The Federal Government has released a draft National Urban Policy which outlines its objectives to create more liveable, equitable, productive, and resilient urban areas, and is calling on the public to provide feedback. 

The draft policy has been developed with input from all three levels of government, Federal Government agencies, and members from the Urban Policy Forum, chaired by Professor Barbara Norman.

The Federal Government said that it recognises the importance of community input to build thriving urban areas. 

Interested parties can have their say via a survey, providing a submission, or attending consultation sessions.

The government said that it will consider all feedback prior to finalising the National Urban Policy in consultation with the state and territory governments and urban policy experts. 
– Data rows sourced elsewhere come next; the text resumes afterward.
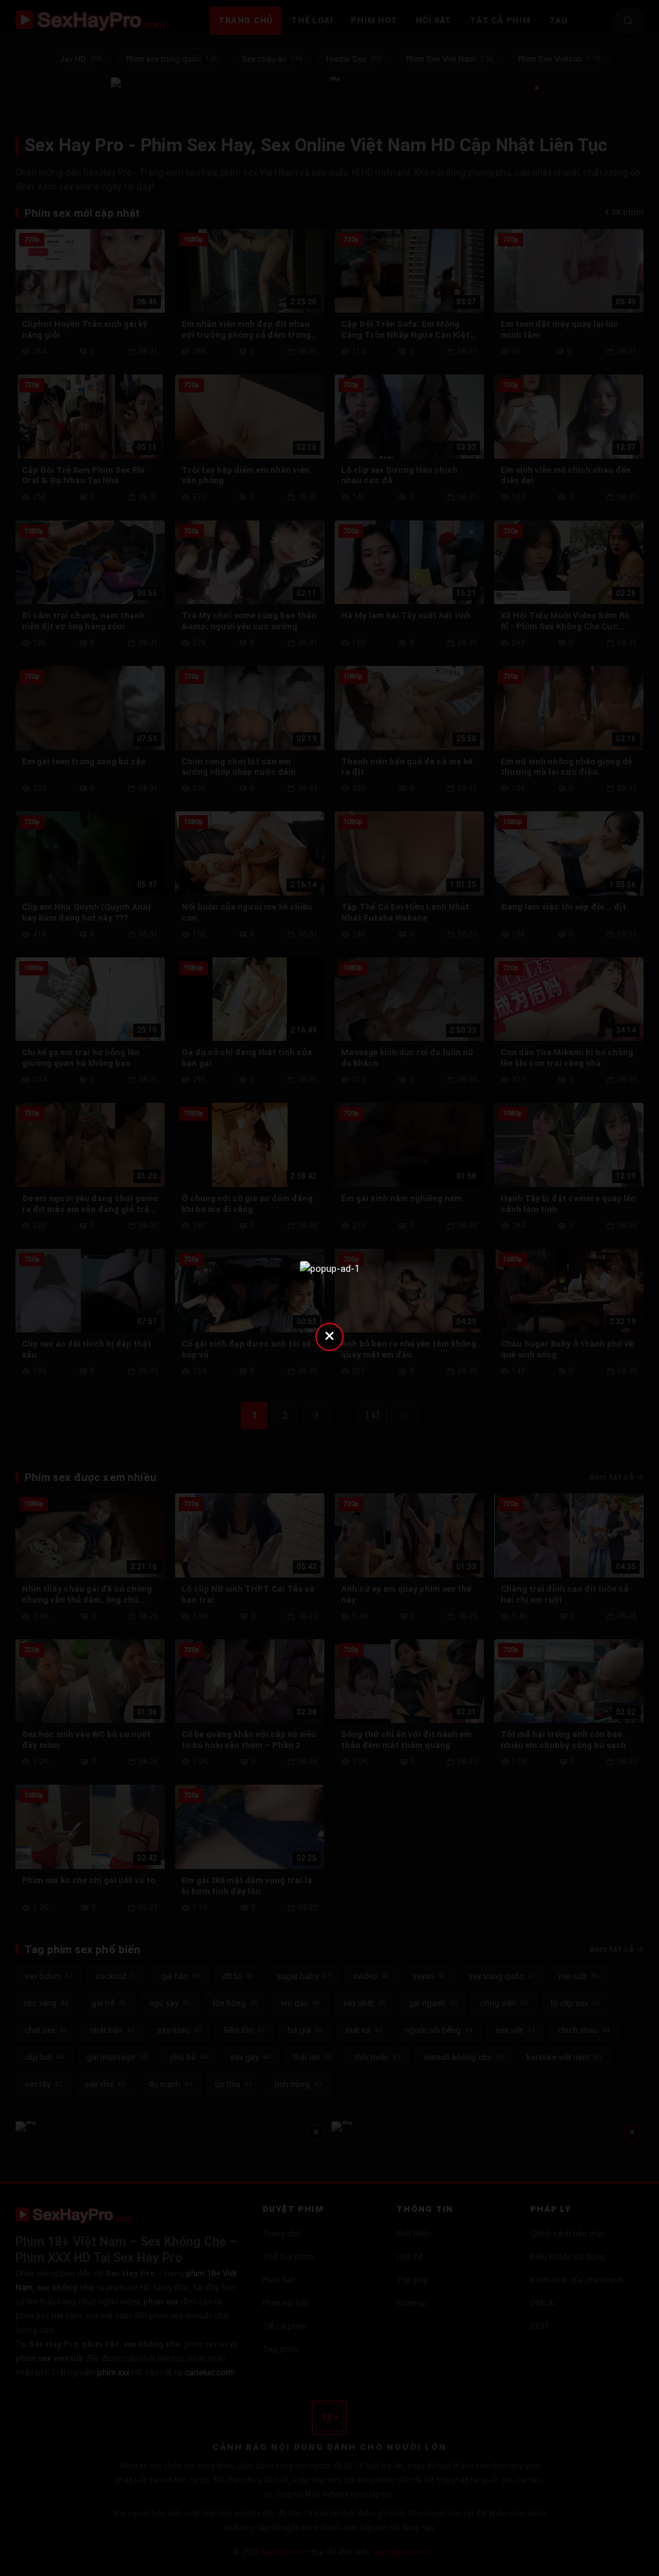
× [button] (329, 1335)
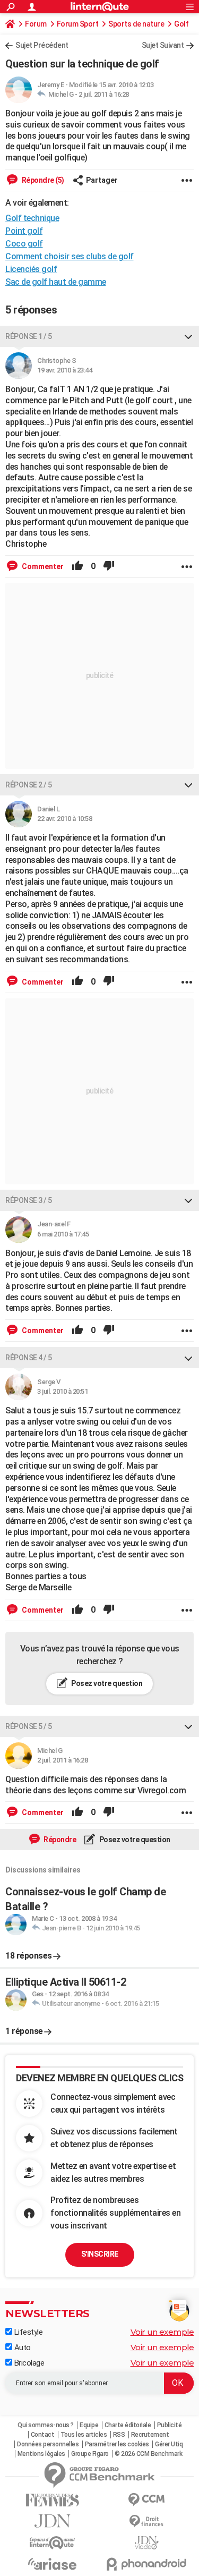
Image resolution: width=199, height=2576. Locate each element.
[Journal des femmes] (52, 2500)
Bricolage (28, 2363)
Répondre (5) (42, 180)
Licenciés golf (31, 269)
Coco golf (24, 244)
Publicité (169, 2425)
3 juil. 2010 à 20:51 (62, 1391)
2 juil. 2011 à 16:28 (104, 94)
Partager (102, 180)
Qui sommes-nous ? (46, 2425)
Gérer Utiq (169, 2444)
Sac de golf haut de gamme (55, 282)
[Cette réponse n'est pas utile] (109, 566)
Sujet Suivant (163, 45)
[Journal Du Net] (52, 2521)
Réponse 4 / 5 (28, 1357)
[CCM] (147, 2499)
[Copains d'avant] (52, 2542)
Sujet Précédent (41, 45)
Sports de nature (136, 24)
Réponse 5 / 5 (28, 1726)
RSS (119, 2434)
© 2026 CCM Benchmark (148, 2454)
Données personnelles (48, 2444)
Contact (43, 2434)
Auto (21, 2347)
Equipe (89, 2425)
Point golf (23, 231)
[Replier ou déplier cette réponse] (188, 336)
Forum (36, 24)
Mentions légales (41, 2454)
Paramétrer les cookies (117, 2444)
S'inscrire (99, 2254)
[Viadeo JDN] (147, 2542)
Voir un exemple (162, 2332)
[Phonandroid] (147, 2564)
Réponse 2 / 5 (28, 785)
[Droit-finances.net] (147, 2521)
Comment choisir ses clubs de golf (69, 256)
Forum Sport (78, 24)
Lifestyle (27, 2332)
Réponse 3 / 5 (28, 1200)
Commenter (42, 566)
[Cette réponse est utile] (77, 566)
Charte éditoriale (128, 2425)
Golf (181, 24)
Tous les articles (83, 2434)
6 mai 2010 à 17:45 (63, 1234)
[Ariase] (52, 2564)
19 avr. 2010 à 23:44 (64, 370)
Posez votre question (106, 1683)
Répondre (59, 1839)
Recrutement (150, 2434)
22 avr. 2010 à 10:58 (64, 819)
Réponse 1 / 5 (28, 336)
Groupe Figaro (90, 2454)
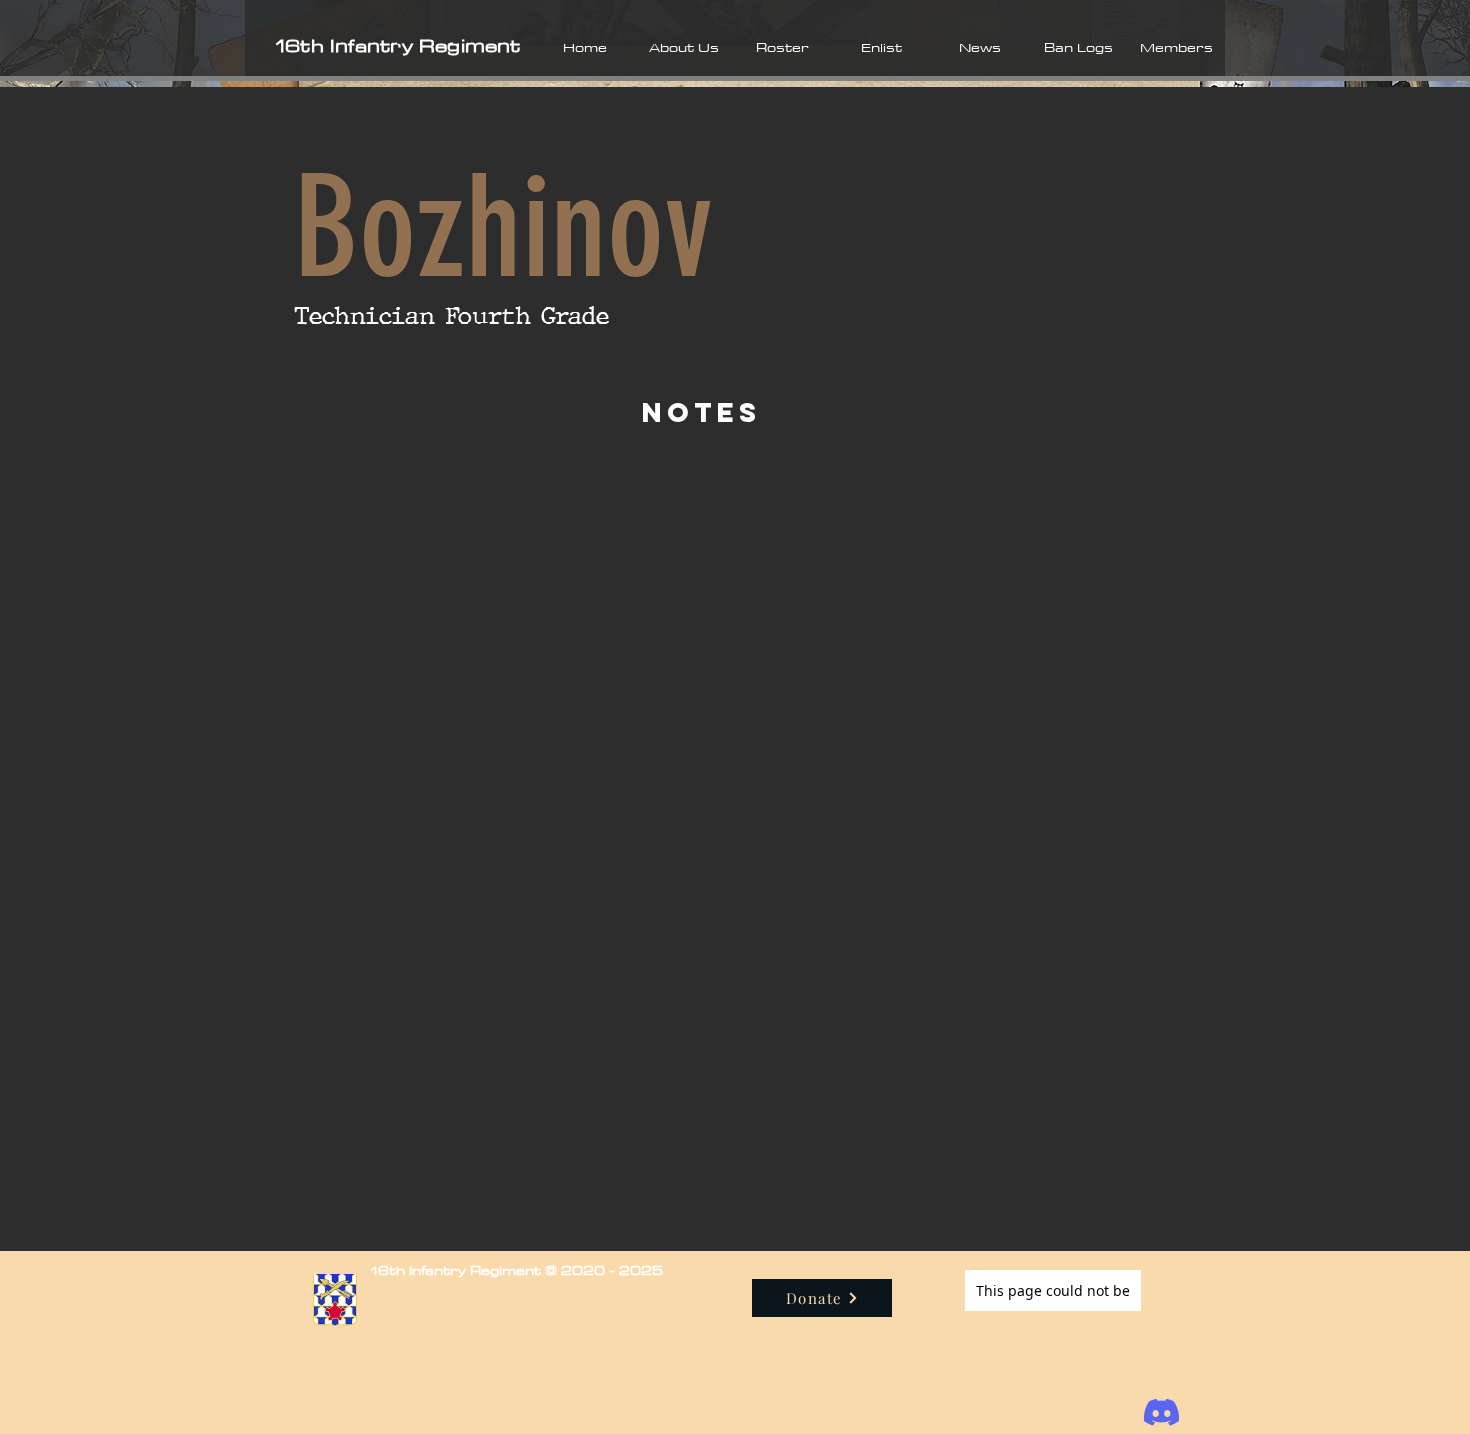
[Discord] (1161, 1412)
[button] (683, 47)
For more information on the National Urban Policy and to have a say, visit www.infrastructure.gov.au/national-urban-policy

Federal Minister for Infrastructure, Transport, Regional Development and Local Government, Catherine King, said that Australia’s urban communities are experiencing demographic change, the structure of the economy is shifting, many parts of the country are experiencing extreme weather events and technology is quickly reshaping how Australians go about their day-to-day lives.  

“How we manage these challenges and take advantage of these opportunities will have significant implications on the future of our country – economically, socially and environmentally,” Ms King said. 

“The National Urban Policy presents a critical chance to create sustainable and adaptive cities and suburbs that meet the needs of the community now and into the future.”

Urban Policy Forum chair, Professor Barbara Norman, said that this policy is a very positive contribution recognising that there can be competing objectives in delivering housing targets, protecting good agricultural land, space for urban infrastructure, managing disaster risk and climate change, renewable energy and more. 

“The principles provide a pathway for reconciling these challenges when developing a sustainable urban future,” Ms Norman said. 

“The policy opens a conversation on how we can link international to state to local, and better coordinate across governments and ensure that as we face these challenges, we follow a more sustainable pathway.”